Please write out exactly the lines from the one with "You are a GUI" through the end of the data below, both ends included, and omit any pictures.
(Supplied records Opens)
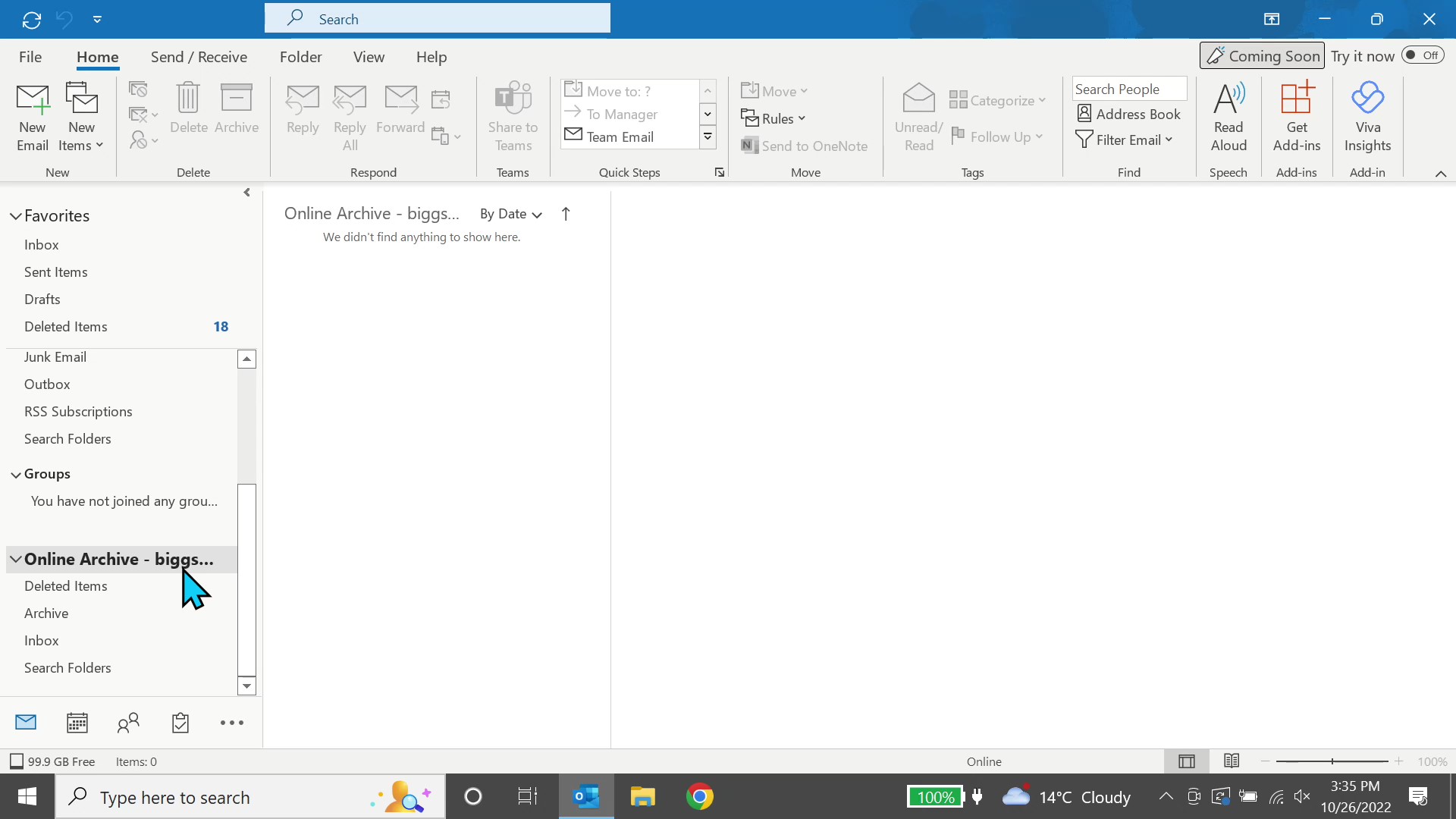
Task: Adjust the zoom slider
Action: click(1332, 761)
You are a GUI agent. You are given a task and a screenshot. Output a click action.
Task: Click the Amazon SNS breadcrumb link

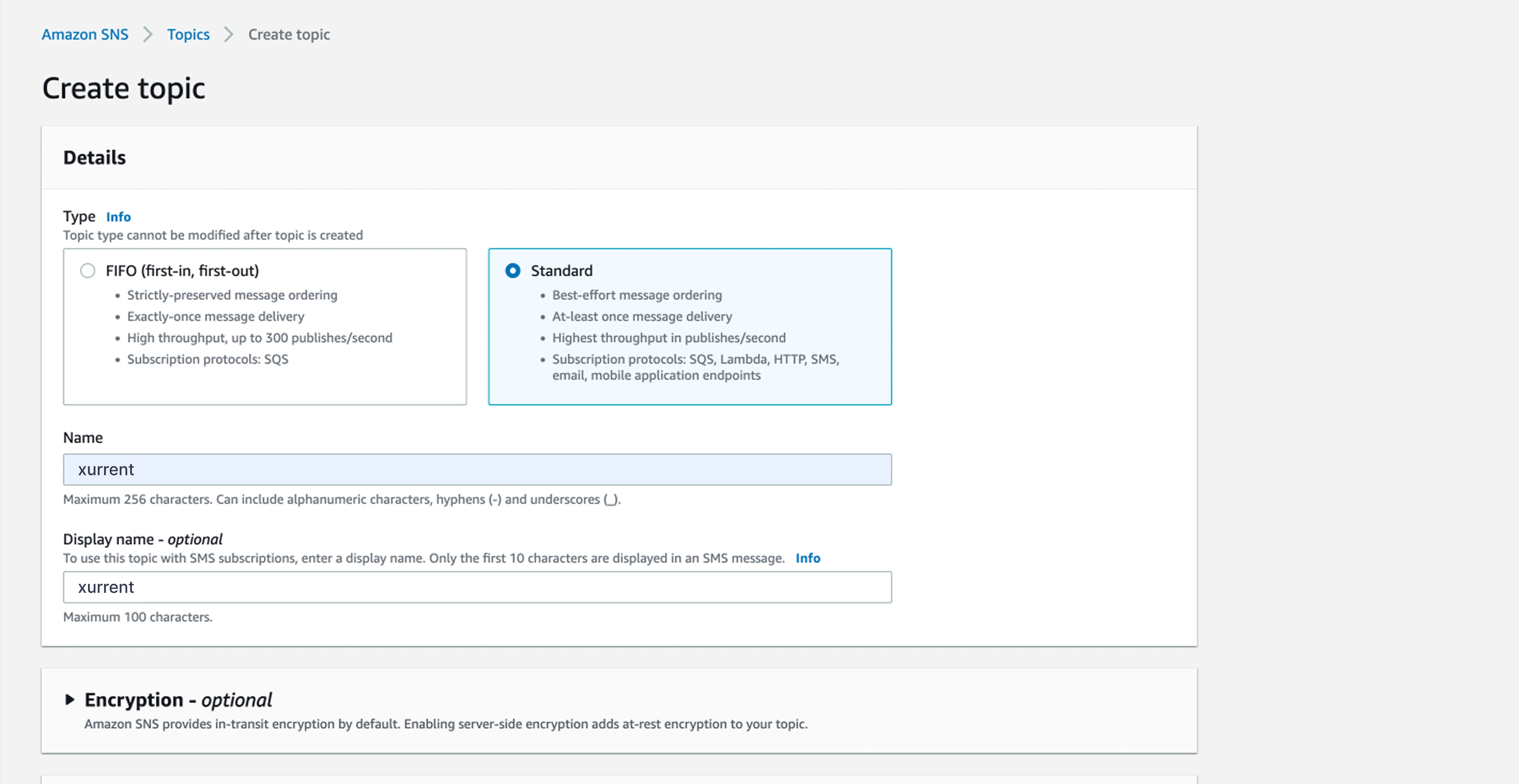pos(85,35)
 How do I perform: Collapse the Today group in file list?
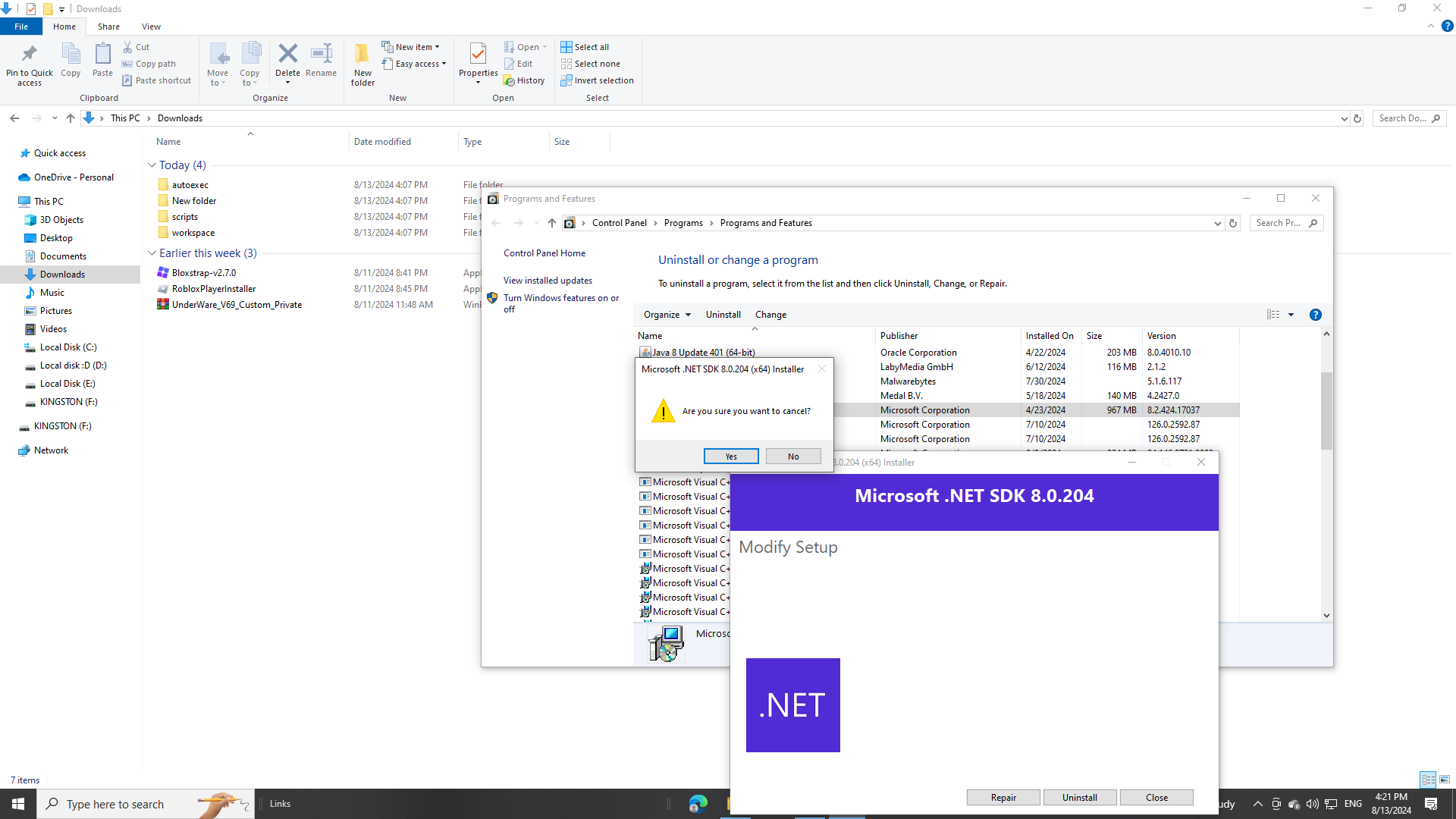pos(152,165)
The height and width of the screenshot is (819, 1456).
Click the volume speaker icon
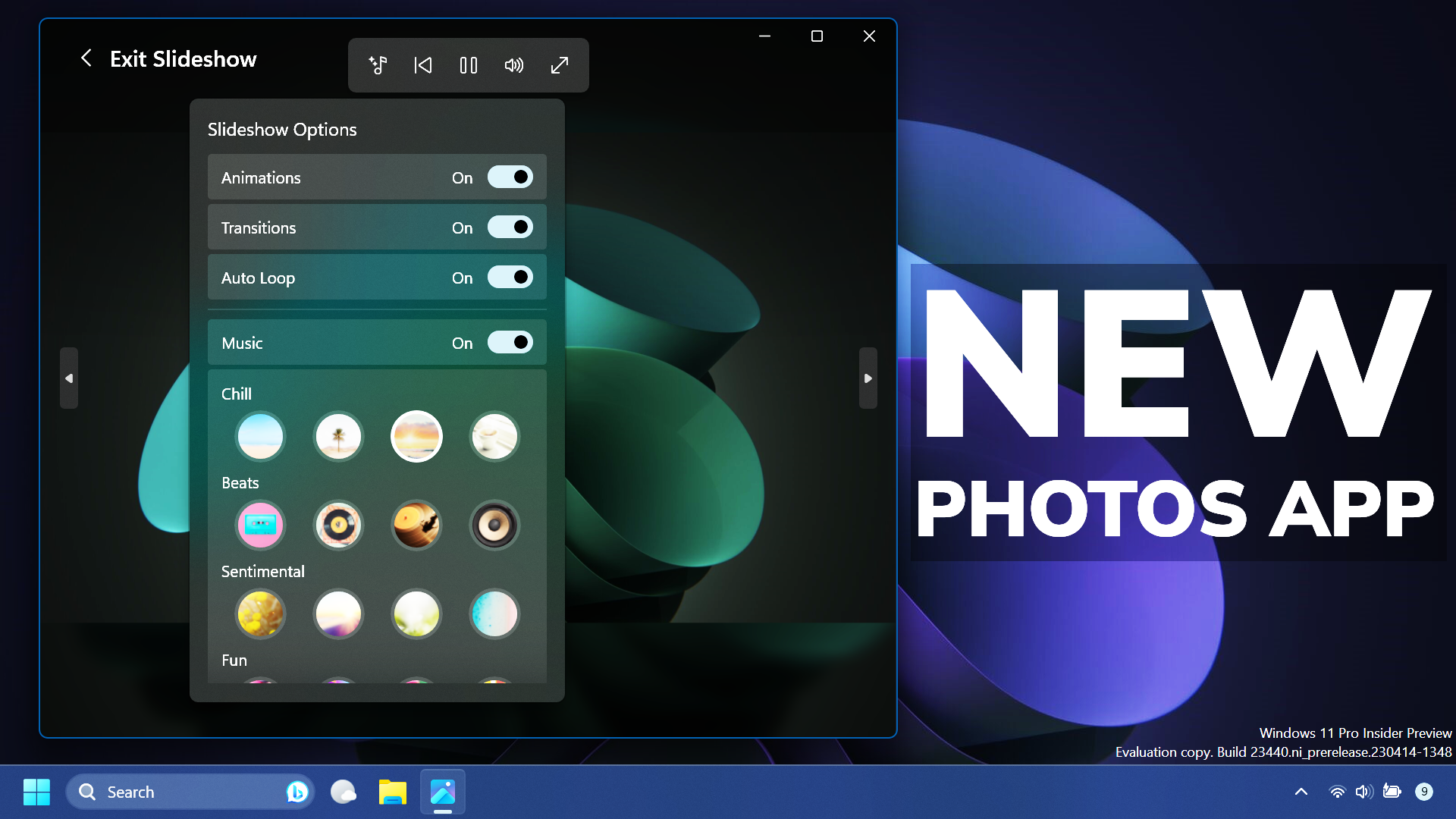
(Supplied records Closes)
◆ Answer section:
You are a GUI agent. You are given a task and a screenshot. Output a click action.
Task: Click the Amazon SNS breadcrumb link

pos(85,35)
 How do I perform: Collapse the Today group in file list?
pos(152,165)
The height and width of the screenshot is (819, 1456).
Click the volume speaker icon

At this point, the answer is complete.